§ Stored data entries:
#####
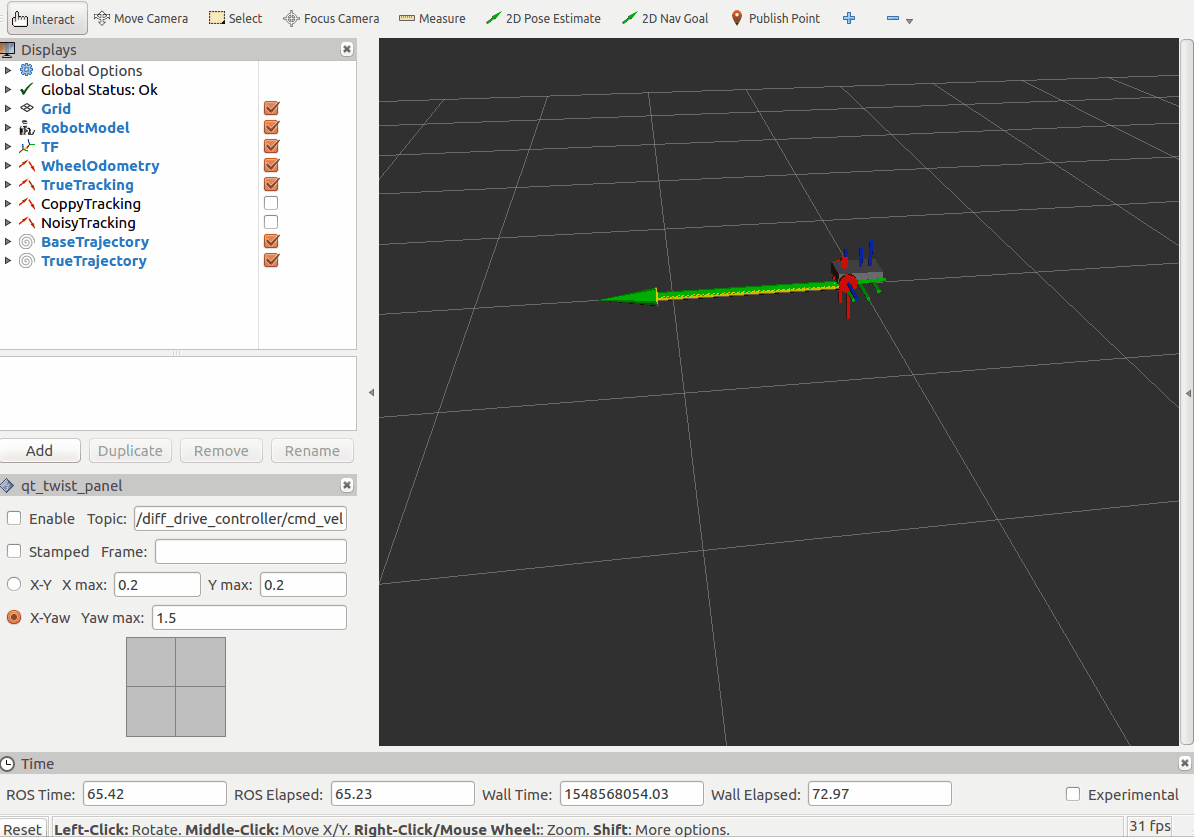Click the Add display button
1194x837 pixels.
(40, 451)
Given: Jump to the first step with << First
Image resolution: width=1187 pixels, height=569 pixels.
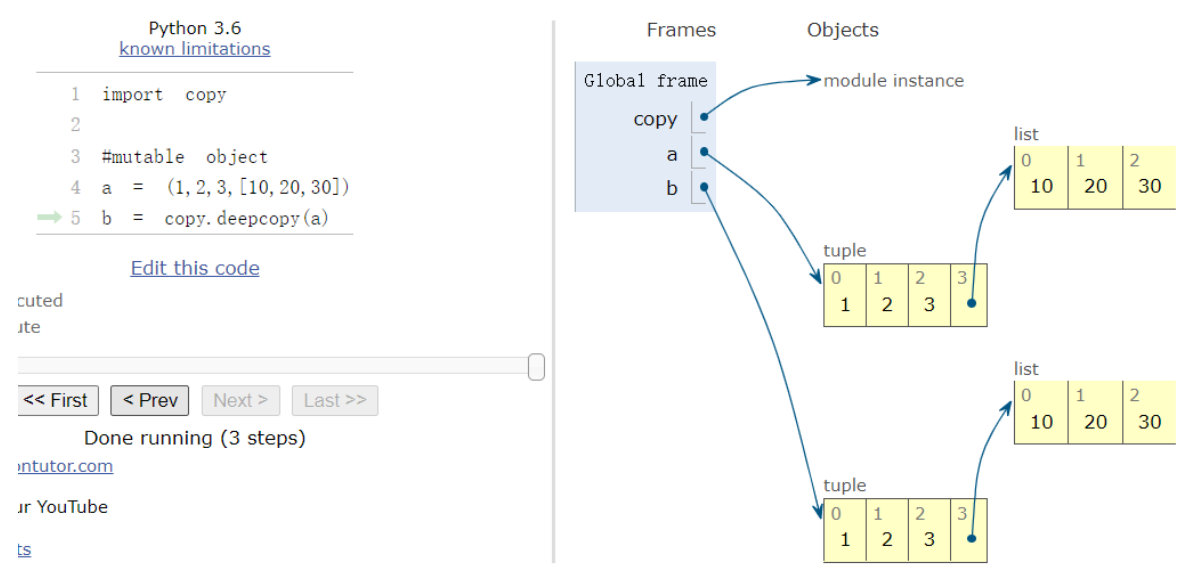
#####
§ HOW TO COMPLETE THIS TASK:
In the records above, find the line that contains "Given: Jump to the first step with << First", then write it out along with every line after it, exactly, through the last one. Leave the pictures out.

§ WRITTEN ANSWER:
Given: Jump to the first step with << First
Image resolution: width=1187 pixels, height=569 pixels.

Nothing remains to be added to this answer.